▶ [Text to read]
• • •

# Need Input on Rim joist and sill replacement



## Sealtech101 (Oct 29, 2012)

I'm working on a Kitchen floor replacement. Older home that has been added onto several times. This home had termites which has been treated several years ago. The kitchen was an addition built at least 18 years ago. So my question is which would be the best way to fix the issue with this foundation wall. (Replacing foundation wall not really any option) I had two ideas that I was going to run by my inspector to see what was acceptable. Also something that would be better than what was there before. First idea level wall with mortar and concrete to fill in voids. Then install 2x6 pt sill with a Double 2x6 Rim joist. Second would be to just replace what's bad and fill in gaps as how it was done before. And also add a double rim joist. Looking for all suggestions that wouldn't break the bank. Here's a few pictures of the damage. It's hard to see from the pictures I took but those are pieces of block and mortar sitting on top of block.


----------



## mikeswoods (Oct 11, 2008)

We need a picture from outside also---you will be rebuilding the top of that foundation--you can't build on top of that crumbling mess.

Is this your home or a clients house?

Fudging a fix on your own place is one thing---but on a clients home? Do it right or allow someone else to fix it.


----------



## Sealtech101 (Oct 29, 2012)

It's a clients house. I definitely want to do it right. And want to make it better than before. I will post a picture in just a few. Thanks


----------



## Sealtech101 (Oct 29, 2012)




----------



## madmax718 (Dec 7, 2012)

• • •

▶ [Dataset section]

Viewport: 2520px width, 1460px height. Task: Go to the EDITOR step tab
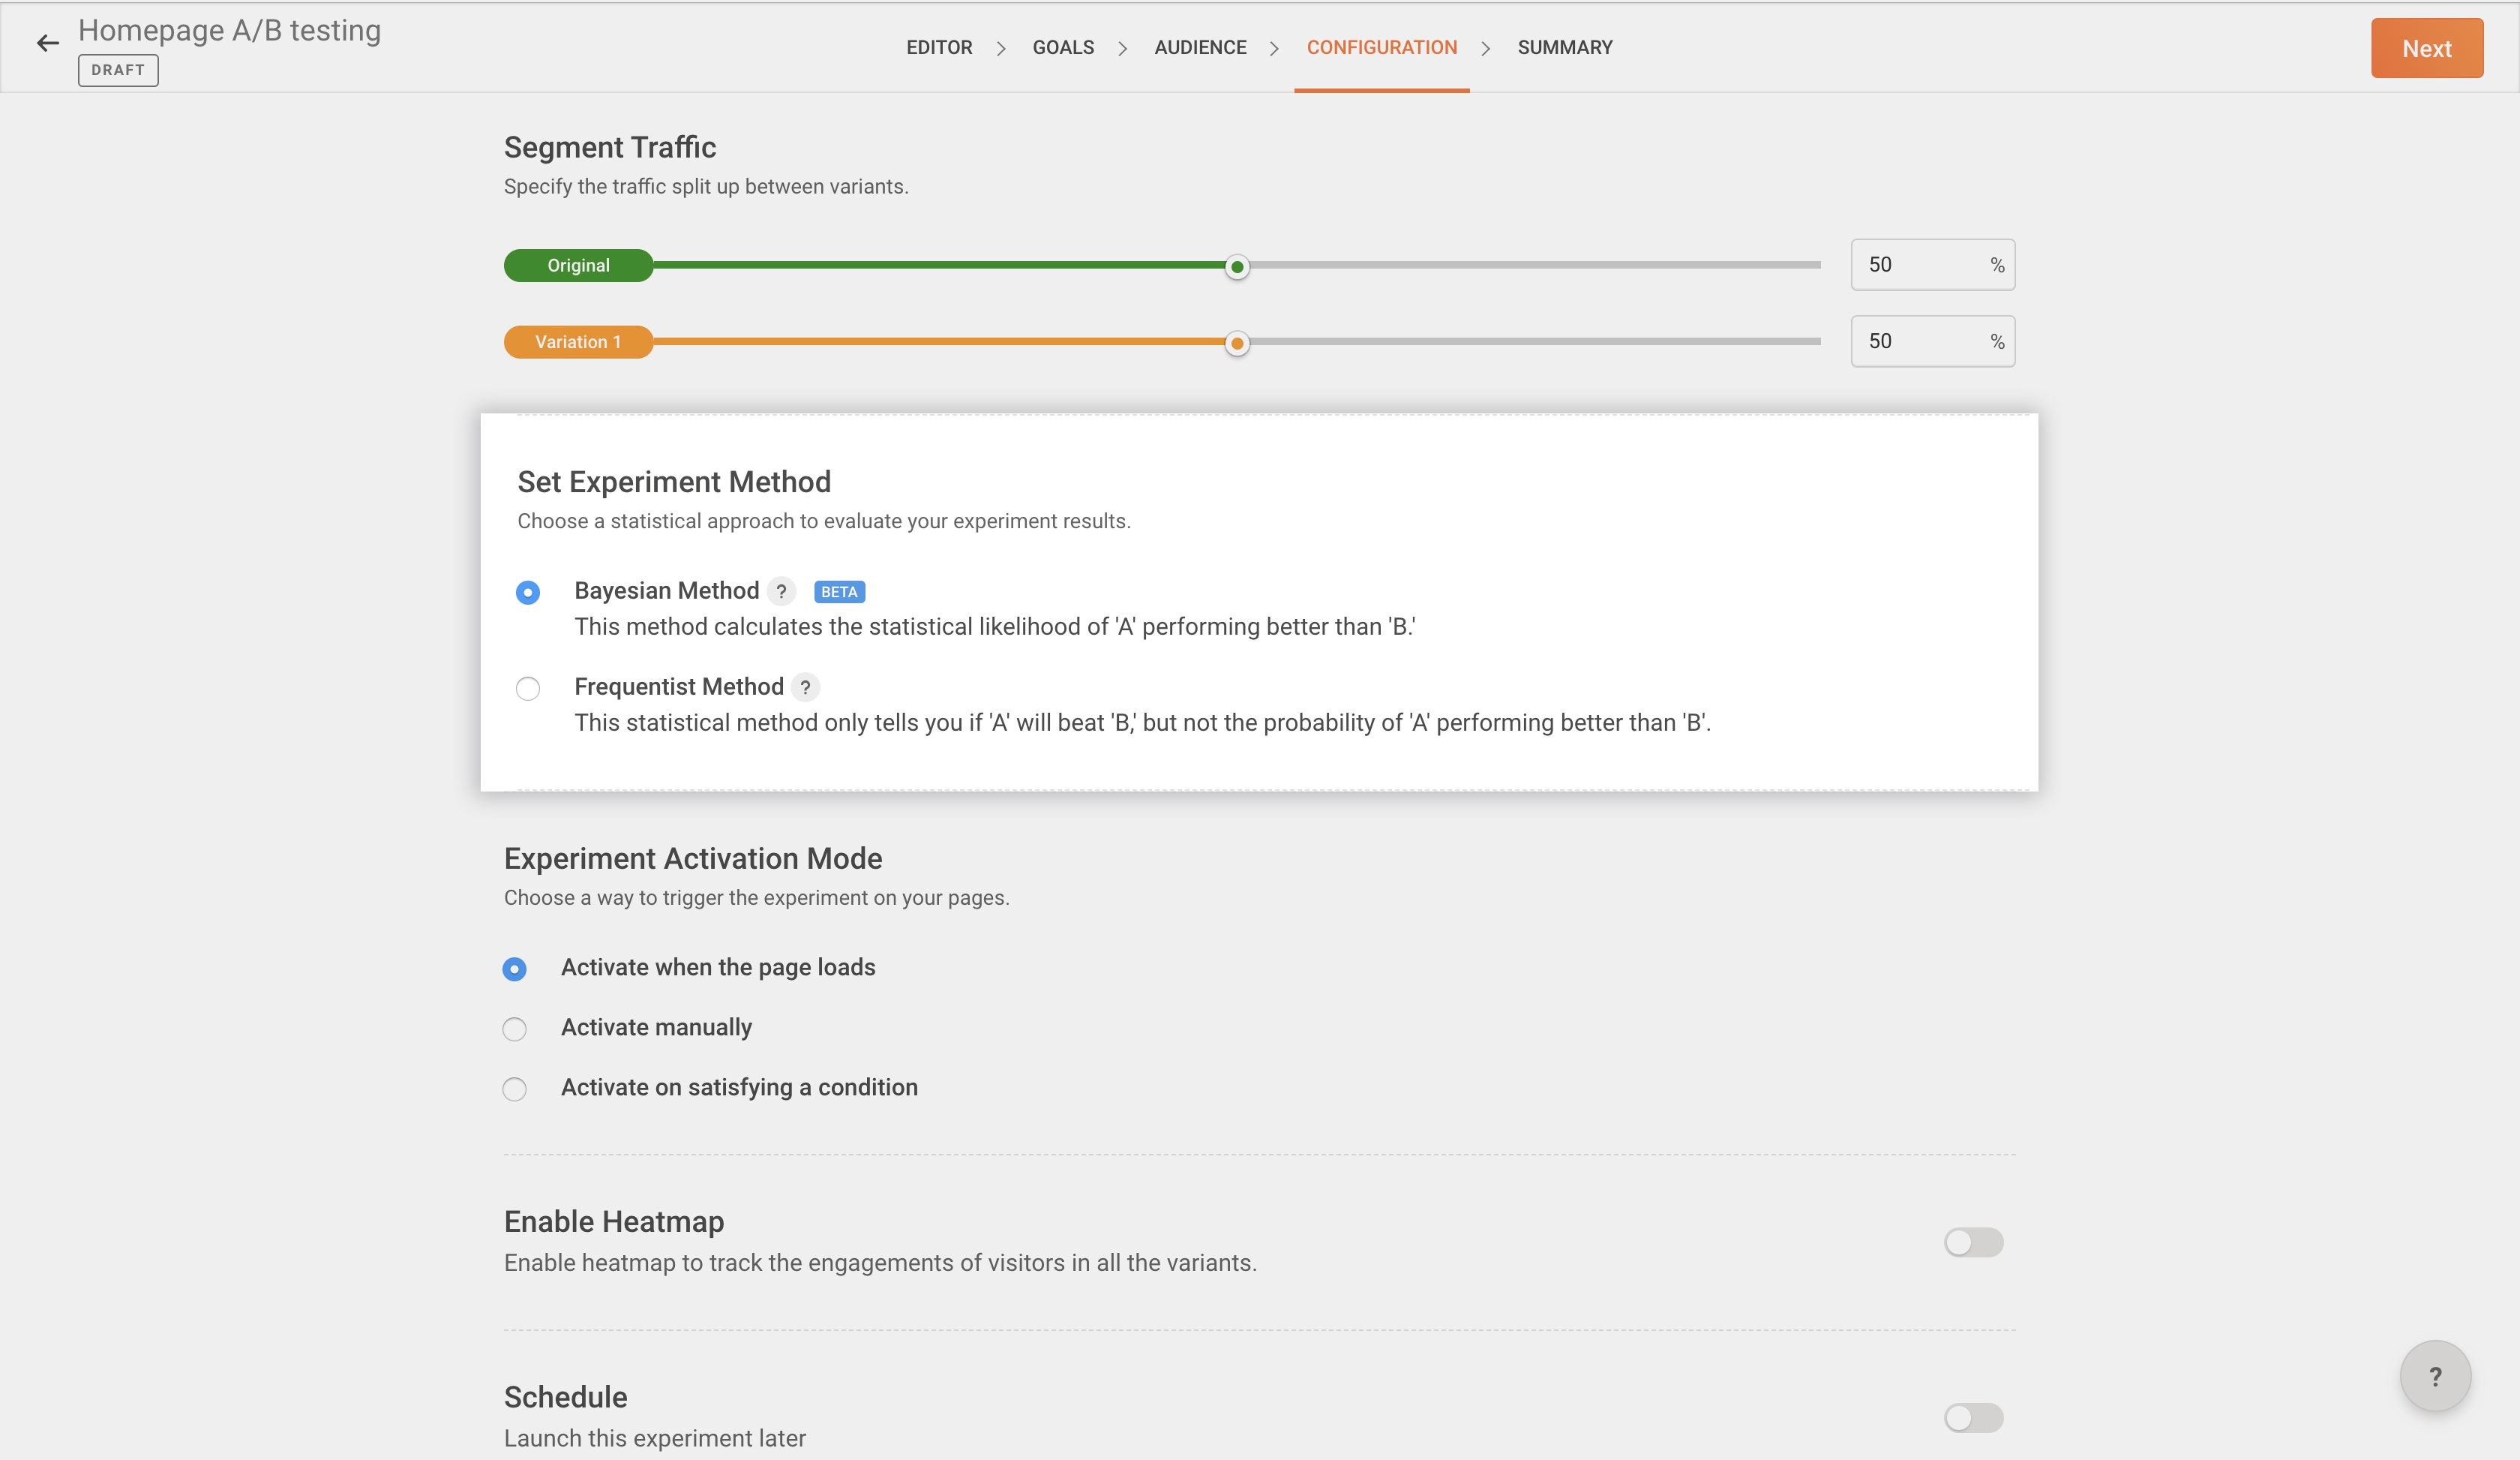(x=939, y=48)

• • •

▶ [Stated problem] Extend the forum thread on rim joist and sill replacement, picking up from its last line.

▶ [Exercise result]
Id remove that lower bit of OSB and take a better look. I really don't like how things look over there, and while possibly being stable, I don't know if its a sound base. 

It literally looks like someone stuck in flat concrete/rocks and then stuccoed the outside. 

I'd possibly consider doing this in a few steps- maybe see if I can free up 2 feet of length, so that I can do a form and fill it with concrete.do one end one day, another end another day, and the middle the third day. THen I'd clear out all of the middle loose rocks, and try to install cinderblocks across, filled with concrete.

Hard to see exactly how much space you really have to work with.


----------



## Sealtech101 (Oct 29, 2012)




----------



## Sealtech101 (Oct 29, 2012)

madmax718 said:


> Id remove that lower bit of OSB and take a better look. I really don't like how things look over there, and while possibly being stable, I don't know if its a sound base.
> 
> It literally looks like someone stuck in flat concrete/rocks and then stuccoed the outside.
> 
> ...



Are you saying I should remove 1st row of block and pour concrete in its place?


----------



## pappagor (Jan 29, 2008)

would need to know were you are from before i can say anything more


----------



## Sealtech101 (Oct 29, 2012)

pappagor said:


> would need to know were you are from before i can say anything more


Mississippi


----------



## greg24k (May 19, 2007)

Had to do the same thing, only wall in a better shape... I'm in the process of complete home renovation and every place in the front and the back where porch was the sill and rim joist rotted away, someplace completely gone.

Today I took the front porch out, the same thing... replaced the sill today, my younger son is getting good at this and its a good way to start learning the trade.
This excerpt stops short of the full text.